Doyle had announced in January that he would not take the $9,362 pay raise he was scheduled to receive for this fiscal year, and many important members of his Cabinet would also decline raises this year in light of the state’s financial situation.

“I have asked that my Cabinet secretaries return any difference between their salaries and the salaries of their predecessors,” Doyle said at the time. “We are asking all of state government to cut back, and my appointees have to lead by example.”

Some state legislators had also declined the 3 percent pay raises budgeted for them during the 2001-’03 biennium starting in January, when the grimness of the state’s budget become apparent.

“At a time when we are asking local governments, state workers, businesses and families to tighten their belts, I feel state legislators should do the same,” Rep. Terri McCormick, R-Appleton, said as she declined her raise.

Doyle ordered Timberlake to offer the recommendation that incoming negotiations for non-unionized employees for the 2003-’05 budget cycle legislators offer employees a 0 percent raise in 2004 and a 1 percent raise in 2005. A 0 percent increase would be given to constitutional officers, which include the state’s governor, lieutenant governor, attorney general, secretary of state and treasurer.
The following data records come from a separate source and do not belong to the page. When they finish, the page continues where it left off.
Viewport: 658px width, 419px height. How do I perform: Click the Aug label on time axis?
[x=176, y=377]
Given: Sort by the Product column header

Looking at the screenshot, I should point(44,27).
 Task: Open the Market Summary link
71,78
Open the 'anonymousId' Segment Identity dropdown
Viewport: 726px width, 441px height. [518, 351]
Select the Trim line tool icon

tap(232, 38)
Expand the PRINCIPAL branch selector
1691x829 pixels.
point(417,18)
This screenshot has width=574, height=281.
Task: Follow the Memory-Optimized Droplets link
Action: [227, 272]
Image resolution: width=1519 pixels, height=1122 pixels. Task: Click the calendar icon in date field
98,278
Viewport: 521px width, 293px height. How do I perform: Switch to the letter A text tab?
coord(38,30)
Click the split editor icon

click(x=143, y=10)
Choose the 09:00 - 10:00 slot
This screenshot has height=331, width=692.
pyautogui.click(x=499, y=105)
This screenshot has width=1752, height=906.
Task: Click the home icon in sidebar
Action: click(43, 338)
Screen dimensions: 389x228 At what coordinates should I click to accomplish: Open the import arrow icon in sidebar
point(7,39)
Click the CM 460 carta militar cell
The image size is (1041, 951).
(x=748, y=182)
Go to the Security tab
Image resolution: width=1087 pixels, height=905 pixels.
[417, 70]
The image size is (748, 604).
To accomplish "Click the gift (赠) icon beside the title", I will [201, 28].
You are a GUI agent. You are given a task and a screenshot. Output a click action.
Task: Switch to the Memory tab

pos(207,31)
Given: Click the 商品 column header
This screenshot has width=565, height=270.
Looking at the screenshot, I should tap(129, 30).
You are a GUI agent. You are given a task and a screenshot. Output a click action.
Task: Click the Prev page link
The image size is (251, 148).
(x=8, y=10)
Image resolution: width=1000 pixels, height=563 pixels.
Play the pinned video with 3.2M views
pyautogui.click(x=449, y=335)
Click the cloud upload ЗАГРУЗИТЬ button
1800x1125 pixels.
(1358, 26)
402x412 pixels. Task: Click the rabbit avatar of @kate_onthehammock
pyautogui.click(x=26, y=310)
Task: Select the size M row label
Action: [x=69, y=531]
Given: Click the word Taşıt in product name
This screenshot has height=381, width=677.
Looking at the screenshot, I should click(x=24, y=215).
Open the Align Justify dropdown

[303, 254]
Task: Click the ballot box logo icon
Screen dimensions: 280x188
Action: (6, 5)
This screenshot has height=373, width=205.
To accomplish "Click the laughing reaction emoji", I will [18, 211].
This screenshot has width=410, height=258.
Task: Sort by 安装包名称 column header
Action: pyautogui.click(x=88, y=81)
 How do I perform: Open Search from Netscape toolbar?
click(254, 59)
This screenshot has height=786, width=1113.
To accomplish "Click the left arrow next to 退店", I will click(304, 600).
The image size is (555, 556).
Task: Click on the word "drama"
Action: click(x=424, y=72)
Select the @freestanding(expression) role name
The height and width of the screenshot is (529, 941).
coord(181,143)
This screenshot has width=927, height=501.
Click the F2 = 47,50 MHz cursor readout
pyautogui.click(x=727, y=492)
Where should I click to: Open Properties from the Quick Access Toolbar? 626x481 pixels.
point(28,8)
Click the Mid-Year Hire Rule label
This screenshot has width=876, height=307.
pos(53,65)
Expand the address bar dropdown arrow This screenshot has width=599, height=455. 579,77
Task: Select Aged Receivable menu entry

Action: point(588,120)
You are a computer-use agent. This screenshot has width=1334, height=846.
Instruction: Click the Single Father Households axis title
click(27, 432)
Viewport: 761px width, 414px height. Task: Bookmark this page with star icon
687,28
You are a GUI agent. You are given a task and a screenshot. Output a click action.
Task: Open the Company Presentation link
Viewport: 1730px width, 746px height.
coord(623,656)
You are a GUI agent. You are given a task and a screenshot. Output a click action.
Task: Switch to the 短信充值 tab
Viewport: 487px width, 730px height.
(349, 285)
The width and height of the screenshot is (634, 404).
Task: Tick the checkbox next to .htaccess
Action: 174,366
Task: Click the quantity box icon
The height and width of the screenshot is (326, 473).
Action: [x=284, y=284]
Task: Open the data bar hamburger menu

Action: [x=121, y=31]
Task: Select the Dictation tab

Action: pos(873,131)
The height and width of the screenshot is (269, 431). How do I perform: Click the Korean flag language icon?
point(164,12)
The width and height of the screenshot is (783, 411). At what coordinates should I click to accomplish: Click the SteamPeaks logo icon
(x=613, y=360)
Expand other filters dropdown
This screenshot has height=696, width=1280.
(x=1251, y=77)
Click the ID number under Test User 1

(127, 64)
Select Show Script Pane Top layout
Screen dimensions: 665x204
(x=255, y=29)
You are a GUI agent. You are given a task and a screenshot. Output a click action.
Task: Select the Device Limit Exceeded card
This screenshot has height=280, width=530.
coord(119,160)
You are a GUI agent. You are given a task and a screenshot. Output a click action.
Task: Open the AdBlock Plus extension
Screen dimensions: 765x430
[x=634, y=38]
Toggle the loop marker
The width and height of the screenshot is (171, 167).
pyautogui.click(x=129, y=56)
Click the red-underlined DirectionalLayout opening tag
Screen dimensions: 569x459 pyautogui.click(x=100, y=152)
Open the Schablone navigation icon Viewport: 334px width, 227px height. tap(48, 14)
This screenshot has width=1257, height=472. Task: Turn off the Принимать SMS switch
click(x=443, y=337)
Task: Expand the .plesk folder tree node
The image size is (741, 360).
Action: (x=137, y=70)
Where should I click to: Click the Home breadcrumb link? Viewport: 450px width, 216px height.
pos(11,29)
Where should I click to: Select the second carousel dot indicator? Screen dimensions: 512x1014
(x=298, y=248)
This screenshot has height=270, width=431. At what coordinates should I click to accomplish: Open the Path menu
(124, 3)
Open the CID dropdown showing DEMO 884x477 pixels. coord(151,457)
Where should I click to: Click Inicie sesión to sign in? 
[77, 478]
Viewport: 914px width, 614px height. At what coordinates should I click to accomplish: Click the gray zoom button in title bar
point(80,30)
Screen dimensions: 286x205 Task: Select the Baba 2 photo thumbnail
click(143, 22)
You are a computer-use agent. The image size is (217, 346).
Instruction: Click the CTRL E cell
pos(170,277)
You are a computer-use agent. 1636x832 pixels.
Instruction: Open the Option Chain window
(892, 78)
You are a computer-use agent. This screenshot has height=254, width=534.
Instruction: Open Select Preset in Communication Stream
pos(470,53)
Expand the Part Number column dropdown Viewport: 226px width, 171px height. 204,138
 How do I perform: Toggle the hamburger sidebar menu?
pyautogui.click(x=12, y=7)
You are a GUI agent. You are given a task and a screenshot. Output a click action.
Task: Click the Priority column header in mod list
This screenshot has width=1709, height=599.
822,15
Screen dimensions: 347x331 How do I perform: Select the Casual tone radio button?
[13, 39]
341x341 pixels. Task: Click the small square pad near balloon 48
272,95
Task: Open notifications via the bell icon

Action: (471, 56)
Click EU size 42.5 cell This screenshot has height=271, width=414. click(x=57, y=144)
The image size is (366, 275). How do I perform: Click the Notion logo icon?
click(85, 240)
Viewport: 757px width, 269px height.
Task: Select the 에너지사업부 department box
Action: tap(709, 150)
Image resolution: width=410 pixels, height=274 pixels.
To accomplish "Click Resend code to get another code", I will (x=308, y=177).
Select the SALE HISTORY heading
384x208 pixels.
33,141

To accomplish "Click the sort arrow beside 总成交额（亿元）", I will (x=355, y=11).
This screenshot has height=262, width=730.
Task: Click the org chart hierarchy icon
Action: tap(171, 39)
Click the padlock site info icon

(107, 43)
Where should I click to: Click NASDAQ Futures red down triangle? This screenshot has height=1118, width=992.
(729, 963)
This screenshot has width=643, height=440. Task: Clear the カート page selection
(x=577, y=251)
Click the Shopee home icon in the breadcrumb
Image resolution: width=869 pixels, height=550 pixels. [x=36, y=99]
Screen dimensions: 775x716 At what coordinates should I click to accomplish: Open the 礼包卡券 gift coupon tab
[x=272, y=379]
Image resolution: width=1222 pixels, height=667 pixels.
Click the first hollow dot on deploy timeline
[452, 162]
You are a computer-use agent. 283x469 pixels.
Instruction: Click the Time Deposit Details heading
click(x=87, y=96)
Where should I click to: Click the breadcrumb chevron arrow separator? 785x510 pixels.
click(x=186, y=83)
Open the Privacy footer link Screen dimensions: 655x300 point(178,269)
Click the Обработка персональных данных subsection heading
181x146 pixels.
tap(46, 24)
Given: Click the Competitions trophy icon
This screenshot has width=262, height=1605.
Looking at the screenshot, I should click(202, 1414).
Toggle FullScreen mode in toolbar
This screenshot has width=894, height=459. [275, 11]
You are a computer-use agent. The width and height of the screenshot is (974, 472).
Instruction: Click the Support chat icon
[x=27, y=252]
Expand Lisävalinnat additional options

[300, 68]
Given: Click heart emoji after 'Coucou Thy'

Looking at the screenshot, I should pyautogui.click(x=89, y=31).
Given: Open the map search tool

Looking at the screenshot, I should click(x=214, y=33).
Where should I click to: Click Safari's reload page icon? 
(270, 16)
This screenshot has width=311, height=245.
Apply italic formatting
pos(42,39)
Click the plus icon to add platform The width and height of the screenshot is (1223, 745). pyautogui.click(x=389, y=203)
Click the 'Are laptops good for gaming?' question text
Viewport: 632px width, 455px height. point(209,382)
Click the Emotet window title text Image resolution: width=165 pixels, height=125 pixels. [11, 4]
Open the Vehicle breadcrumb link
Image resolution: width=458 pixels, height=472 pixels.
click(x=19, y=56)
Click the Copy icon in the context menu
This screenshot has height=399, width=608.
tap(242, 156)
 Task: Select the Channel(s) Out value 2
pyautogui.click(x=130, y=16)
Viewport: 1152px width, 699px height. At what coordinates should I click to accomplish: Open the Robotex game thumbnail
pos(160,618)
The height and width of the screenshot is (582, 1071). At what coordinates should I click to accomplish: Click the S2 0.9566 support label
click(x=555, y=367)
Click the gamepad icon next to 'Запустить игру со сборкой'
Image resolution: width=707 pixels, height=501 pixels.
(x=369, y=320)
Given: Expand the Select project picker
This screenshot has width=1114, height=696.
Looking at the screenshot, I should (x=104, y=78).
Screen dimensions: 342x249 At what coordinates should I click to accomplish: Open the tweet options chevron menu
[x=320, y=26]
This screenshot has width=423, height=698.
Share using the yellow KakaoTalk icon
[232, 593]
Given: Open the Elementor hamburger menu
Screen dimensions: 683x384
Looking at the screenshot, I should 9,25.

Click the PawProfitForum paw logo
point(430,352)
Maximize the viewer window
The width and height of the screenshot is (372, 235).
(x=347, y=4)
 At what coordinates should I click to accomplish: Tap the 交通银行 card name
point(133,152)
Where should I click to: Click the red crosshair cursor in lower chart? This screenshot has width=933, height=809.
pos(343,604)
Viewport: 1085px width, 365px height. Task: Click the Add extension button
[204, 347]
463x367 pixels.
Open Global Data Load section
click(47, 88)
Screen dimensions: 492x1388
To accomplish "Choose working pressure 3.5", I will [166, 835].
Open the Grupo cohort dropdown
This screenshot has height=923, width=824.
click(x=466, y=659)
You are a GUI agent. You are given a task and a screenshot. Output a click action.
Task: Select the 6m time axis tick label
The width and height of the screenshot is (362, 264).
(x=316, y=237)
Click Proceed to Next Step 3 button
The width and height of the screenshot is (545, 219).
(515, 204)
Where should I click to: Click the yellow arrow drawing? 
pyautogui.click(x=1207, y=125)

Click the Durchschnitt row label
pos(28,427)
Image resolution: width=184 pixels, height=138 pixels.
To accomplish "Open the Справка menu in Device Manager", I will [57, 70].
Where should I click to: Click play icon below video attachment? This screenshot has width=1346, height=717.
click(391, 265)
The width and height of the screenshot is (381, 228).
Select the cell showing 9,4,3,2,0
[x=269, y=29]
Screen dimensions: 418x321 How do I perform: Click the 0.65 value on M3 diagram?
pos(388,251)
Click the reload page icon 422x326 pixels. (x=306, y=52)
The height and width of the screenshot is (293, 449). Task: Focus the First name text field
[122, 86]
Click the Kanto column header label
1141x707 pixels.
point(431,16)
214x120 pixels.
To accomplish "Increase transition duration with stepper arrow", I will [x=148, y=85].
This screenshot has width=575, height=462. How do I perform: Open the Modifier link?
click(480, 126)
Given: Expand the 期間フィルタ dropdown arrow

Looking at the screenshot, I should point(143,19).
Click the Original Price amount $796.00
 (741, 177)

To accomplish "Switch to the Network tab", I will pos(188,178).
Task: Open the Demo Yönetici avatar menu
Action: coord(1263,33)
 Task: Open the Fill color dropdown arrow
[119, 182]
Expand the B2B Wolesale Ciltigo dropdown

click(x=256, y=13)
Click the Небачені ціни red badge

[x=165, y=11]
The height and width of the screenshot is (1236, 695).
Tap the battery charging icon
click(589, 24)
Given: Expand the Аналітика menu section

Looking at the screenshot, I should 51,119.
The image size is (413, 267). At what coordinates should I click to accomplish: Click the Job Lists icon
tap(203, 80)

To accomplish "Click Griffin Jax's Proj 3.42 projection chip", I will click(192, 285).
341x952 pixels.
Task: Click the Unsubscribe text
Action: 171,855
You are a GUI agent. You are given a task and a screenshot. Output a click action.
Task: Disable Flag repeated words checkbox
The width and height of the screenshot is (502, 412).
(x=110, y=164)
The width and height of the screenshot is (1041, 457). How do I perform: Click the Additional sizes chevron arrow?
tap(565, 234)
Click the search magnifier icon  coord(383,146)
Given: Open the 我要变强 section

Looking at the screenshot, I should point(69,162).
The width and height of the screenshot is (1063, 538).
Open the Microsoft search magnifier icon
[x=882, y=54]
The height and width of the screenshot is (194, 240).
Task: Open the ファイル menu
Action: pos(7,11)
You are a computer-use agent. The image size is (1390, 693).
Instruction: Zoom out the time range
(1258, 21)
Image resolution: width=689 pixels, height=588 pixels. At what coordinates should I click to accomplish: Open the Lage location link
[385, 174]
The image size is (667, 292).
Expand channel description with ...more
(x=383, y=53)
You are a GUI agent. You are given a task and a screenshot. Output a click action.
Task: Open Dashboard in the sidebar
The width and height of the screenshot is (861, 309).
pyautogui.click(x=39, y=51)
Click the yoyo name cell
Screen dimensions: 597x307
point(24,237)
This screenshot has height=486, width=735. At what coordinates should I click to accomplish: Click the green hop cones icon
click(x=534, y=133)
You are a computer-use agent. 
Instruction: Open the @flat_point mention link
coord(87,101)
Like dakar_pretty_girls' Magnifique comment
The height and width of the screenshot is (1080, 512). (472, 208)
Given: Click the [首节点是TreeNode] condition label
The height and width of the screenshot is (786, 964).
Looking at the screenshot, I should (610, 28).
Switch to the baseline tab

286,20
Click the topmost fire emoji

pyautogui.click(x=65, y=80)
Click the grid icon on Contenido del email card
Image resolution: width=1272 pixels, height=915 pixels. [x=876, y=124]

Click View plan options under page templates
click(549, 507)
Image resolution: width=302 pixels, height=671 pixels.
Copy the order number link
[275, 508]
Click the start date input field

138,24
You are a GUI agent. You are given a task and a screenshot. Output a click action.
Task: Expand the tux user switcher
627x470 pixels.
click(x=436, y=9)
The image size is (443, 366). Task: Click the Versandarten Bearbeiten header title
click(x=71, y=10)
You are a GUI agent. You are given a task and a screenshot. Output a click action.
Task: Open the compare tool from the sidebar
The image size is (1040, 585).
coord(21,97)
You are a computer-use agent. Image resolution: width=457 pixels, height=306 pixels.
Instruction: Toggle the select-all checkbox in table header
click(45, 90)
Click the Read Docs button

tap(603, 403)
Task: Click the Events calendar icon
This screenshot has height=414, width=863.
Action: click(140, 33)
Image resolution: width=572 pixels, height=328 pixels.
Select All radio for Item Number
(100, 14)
“I am pleased that we have been able to work together with the Legislature on this issue,” Doyle said. “This will send a strong signal to all of our employees that we appreciate their efforts and that we are serious about balancing the budget the right way.”

The Associated Press reported Monday that 53 of the state’s 132 legislators had declined their pay raises initially, a small majority of 60 percent. Those lawmakers who did not will be forced to if the committee-approved contracts pass a full Legislature vote, which is expected Tuesday.